Decentralized Key Generation
An arbitrary surrogate key sounds good, it nicely separates the concerns of identifying a record from what that record actually stores and how it is actually persisted, but what does this actually buy us? I’m glad I asked 🙂
Since the primary key is arbitrary the database does not need to act as a central authority when assigning them. This means that our application(s) can take on that responsibility, which gives them the ability to do some interesting things. For instance, if you need to create and persist a complex graph of data (parent, child, and grand-child records) then you can do so without needing to insert each record of data and waiting to get an identifier back. Instead, you can create the whole graph, identifiers and all, and bulk insert all the records in dependency order.
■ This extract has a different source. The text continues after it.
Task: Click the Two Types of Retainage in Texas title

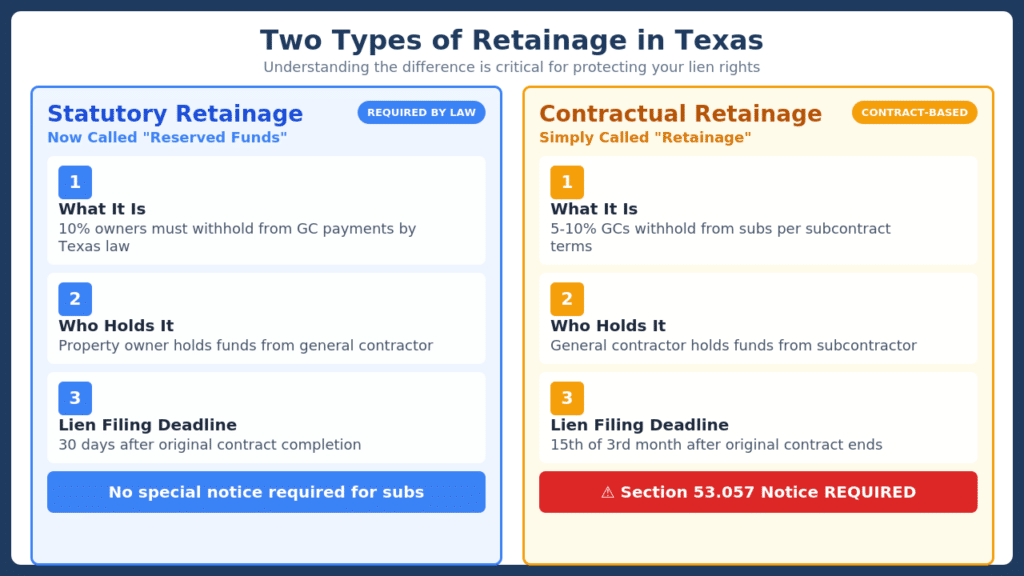Action: click(512, 41)
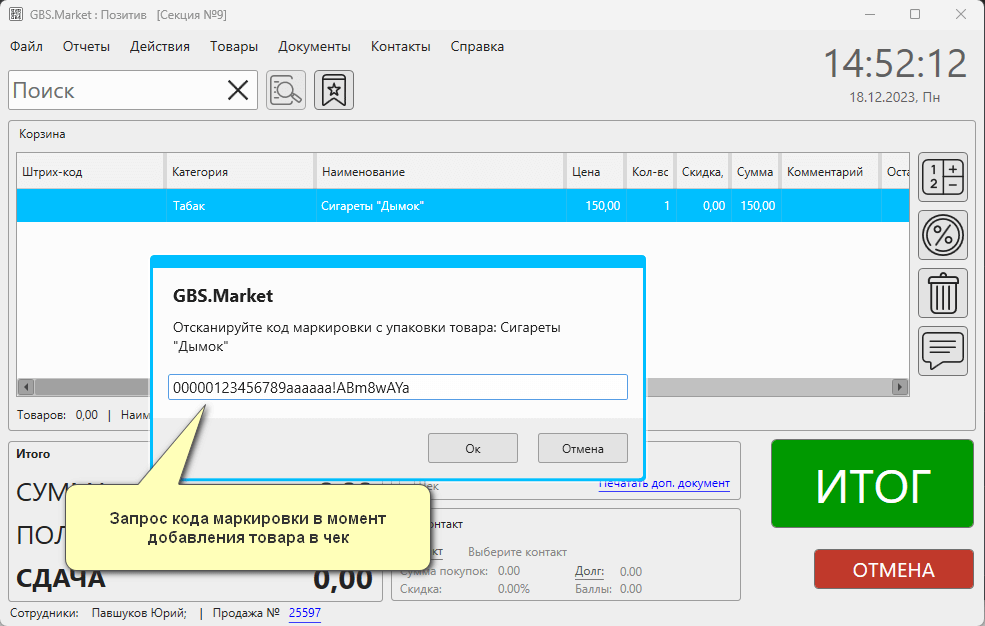
Task: Sort by Наименование column header
Action: 440,172
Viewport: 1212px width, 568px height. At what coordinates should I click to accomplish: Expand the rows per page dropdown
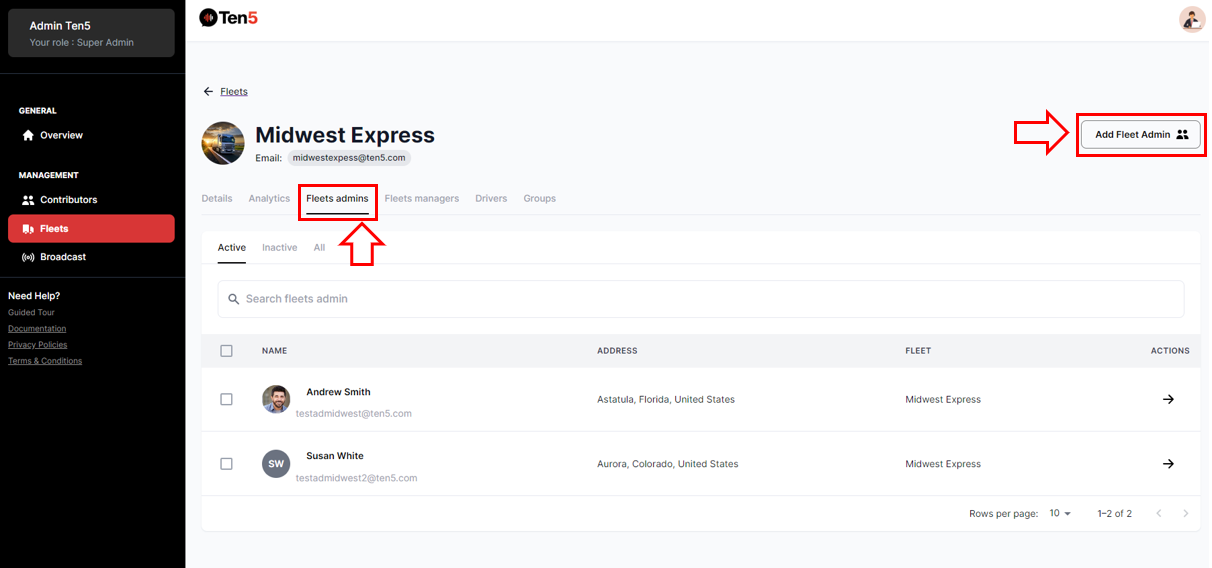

Also, if you have records that are related to each other but in separate databases (think micro-services) then your application can insert the records to both databases without needing to insert into one and wait for a response. Another interesting pattern that application generated identifiers allows is persisting data to an offline database to later be synchronized with the central authoritative database. Which technically this could be achieved with a complex process of reassigning identifiers on synchronization or by federating blocks of IDs (yet another topic), GUIDs are a much simpler and more elegant solution. A final pattern enabled by decentralized ID generation is pulling together data from multiple databases with similar schema into a single report. This is useful in environments where you have a database per tenant, but you want to be able to combine the data into reports for the business. While it is not always a requirement, decentralizing identifier assignment opens up some interesting design possibilities that are simply not possible otherwise.
Conclusion
So there it is, a “brief” primer on primary keys. I have attempted to keep this as short as possible, but I was not entirely successful. Nonetheless, I hope you found it interesting and useful, and I hope it will help you make more informed decisions when selecting primary keys in the future.